Figure 6 Effects of zinc acetate and rifaximin on in vitro EtOH/LPS/TNF-α-stimulated Caco-2 cells. A-D: In vitro paracellular permeability in ethanol (EtOH) (A and B)- or lipopolysaccharide (LPS) (C and D)-stimulated Caco-2 cells determined as transepithelial electrical resistance; E and F: Western blots for the effects of zinc acetate (100 μM) on ZO-1, Occludin, p-AKT and AKT expressions (E) and rifaximin (10 μM) on ZO-1, Occludin, p-p65 and p65 expressions (F) in the whole cell lysate of Caco-2 cells. Actin was used as internal control; G and H: Relative mRNA expression levels of MYLK in TNF-α-stimulated Caco-2 cells. The mRNA expression levels were measured by RT-qPCR, and GAPDH was used as internal control. Quantitative values are indicated as fold changes to the values of non-treatment group.
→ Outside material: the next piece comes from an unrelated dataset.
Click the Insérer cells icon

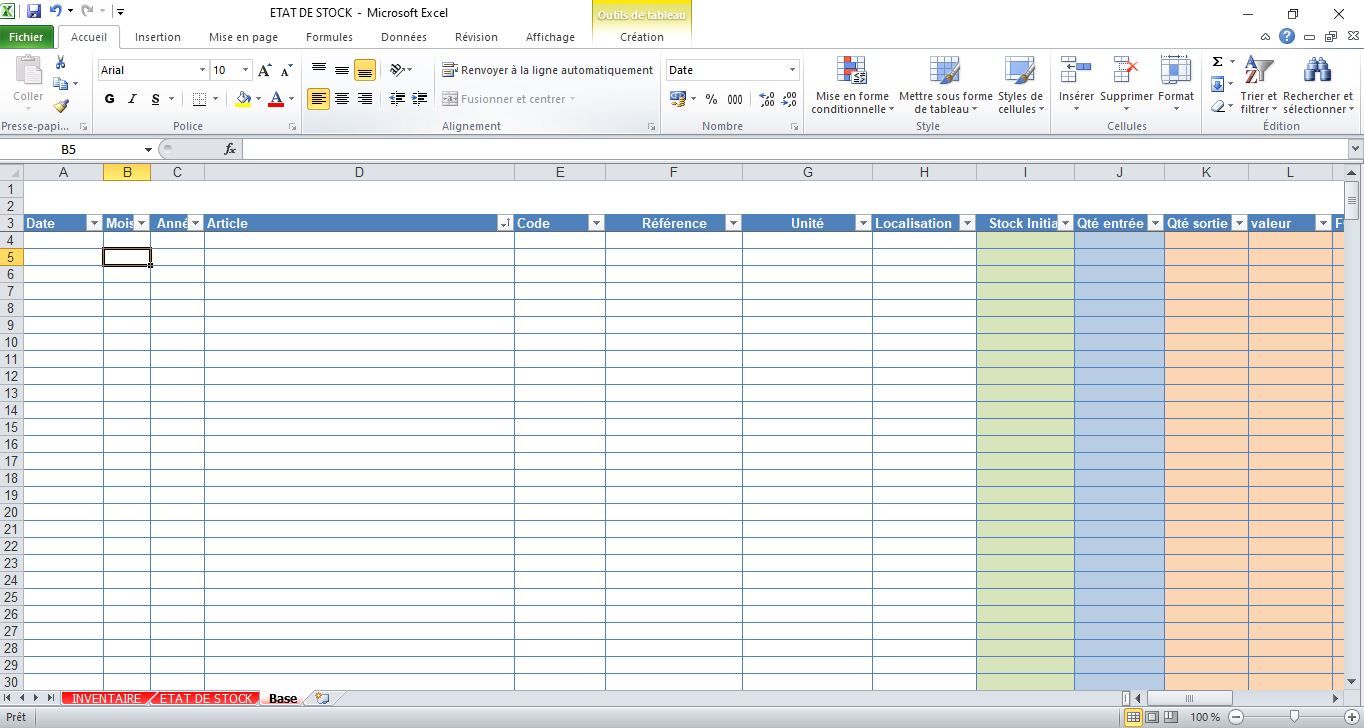1076,85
Caco-2 were treated with each agent as following; (A, C, E and G) zinc acetate (Zn) and/or PI3K inhibitor, LY294002, (B, D, F and H) rifaximin (RFX) and/or human PXR inhibitor, SPA70. Data are mean ± SD (A-D; n = 6, G and H; n = 8), ^aP < 0.01 vs non-treated groups (A-D, G and H), ^bP < 0.01 vs EtOH (A and B) or LPS-treated groups (C and D), ^cP < 0.01 vs EtOH with Zn (100 μM) (A), EtOH with RFX (10 μM) (B), LPS with Zn (100 μM) (C) or LPS with RFX (10 μM) (D)-treated groups, ^dP < 0.01 vs TNF-α-treated group (H), ^eP < 0.01 vs TNF-α with RFX (10 μM)-treated group (H). LPS: Lipopolysaccharide; TEER: Transepithelial electrical resistance; EtOH: Ethanol; ZO-1: Zonula occludens.